Uma empresa de tradução pode anunciar atendimento nacional com lastro legal, e não apenas alcance de entrega por correio — o serviço em si deixou de ser regionalmente limitado, o que muda o raio de campanha que faz sentido comprar.
Sempre, ao comunicar preço ou competitividade na peça
A tabela de preço fixo foi abolida em 2022
A Instrução Normativa DREI 52/2022, art. 29, parágrafo único, revoga a exigência de tabela de emolumentos obrigatória, com a Deliberação JUCESP 3/2022 aplicando o mesmo em São Paulo. O preço passou a ser livremente negociado entre tradutor e cliente.
Uma oferta pode competir por preço, prazo ou pacote sem violar tabela nenhuma — um espaço comercial que nem existia antes de 2022 e que muito conteúdo do setor não menciona por desconhecer a mudança.
Sempre, ao comunicar prazo de entrega e formato do documento final
A tradução assinada eletronicamente tem respaldo legal direto
A prática já era autorizada pela Instrução Normativa DREI 72/2019 (assinatura por certificado digital), consolidada na IN DREI 52/2022 e hoje respaldada pelo art. 33 da Lei 14.195/2021, que remete à Lei 14.063/2020 (assinatura eletrônica com a administração pública).
Prazo de entrega deixa de depender de correio ou retirada presencial — um argumento comercial real de velocidade, sustentado por norma, não apenas por conveniência operacional.

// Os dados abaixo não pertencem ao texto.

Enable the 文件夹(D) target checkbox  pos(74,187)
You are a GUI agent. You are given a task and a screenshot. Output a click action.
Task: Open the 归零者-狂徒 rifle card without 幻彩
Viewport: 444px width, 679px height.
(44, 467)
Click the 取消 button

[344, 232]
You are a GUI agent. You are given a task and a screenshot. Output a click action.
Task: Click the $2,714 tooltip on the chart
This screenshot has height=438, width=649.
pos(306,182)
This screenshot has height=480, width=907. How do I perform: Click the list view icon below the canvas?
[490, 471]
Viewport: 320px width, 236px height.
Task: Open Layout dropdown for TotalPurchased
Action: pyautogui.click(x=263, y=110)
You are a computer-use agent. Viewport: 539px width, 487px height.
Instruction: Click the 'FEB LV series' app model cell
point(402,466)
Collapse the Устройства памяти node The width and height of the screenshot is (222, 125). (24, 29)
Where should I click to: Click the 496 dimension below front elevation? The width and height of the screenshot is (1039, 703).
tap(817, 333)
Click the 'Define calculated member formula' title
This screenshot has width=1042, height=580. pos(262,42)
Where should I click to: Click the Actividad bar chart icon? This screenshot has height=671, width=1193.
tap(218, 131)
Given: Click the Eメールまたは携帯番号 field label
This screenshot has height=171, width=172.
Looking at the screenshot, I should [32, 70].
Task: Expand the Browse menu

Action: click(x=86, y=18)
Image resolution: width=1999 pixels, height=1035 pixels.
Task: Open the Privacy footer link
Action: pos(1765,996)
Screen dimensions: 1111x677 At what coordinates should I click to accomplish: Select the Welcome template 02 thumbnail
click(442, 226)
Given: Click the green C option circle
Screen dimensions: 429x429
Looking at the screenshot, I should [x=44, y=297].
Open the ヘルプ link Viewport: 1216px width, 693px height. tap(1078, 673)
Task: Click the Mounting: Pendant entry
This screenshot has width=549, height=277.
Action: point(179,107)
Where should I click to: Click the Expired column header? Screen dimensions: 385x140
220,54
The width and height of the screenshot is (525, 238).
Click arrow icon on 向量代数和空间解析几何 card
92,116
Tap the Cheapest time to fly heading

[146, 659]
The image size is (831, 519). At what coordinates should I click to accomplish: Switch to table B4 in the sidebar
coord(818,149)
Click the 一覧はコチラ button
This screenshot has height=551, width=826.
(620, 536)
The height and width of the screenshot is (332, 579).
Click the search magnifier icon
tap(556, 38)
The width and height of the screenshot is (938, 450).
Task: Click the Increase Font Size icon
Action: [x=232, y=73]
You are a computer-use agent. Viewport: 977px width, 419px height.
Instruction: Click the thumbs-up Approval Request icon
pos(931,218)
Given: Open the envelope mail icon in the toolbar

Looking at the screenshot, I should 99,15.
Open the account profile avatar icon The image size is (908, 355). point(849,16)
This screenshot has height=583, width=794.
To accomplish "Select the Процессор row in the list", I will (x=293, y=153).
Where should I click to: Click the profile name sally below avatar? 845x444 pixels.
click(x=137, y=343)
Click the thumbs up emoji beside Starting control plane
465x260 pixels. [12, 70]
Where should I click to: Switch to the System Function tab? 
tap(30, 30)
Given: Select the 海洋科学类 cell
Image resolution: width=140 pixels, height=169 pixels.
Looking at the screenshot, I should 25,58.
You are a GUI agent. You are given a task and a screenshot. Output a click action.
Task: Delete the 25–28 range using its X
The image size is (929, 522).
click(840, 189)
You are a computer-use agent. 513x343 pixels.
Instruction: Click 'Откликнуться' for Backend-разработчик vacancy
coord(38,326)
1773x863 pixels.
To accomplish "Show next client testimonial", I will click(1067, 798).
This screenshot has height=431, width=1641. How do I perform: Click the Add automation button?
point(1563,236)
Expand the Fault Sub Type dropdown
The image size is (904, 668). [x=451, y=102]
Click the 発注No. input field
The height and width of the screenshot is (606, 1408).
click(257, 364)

Ao anunciar a expansão do quadro de tradutores registrados por essa via
A rota de dispensa de concurso por proficiência C2 está sob disputa no STF
A Fenatip questiona, na ADI 7.196, a dispensa de concurso público para quem tem proficiência nível C2 (art. 22, parágrafo único). Fontes convergentes relatam decisão preservando registros já obtidos por essa via antes de março de 2026, com nova regulamentação pendente para registros futuros pela mesma rota.
Uma empresa que planeja ampliar o quadro de tradutores pela rota C2 precisa acompanhar o desfecho antes de comunicar essa expansão como certa — o hedge evita prometer capacidade que uma decisão judicial pode ainda reconfigurar.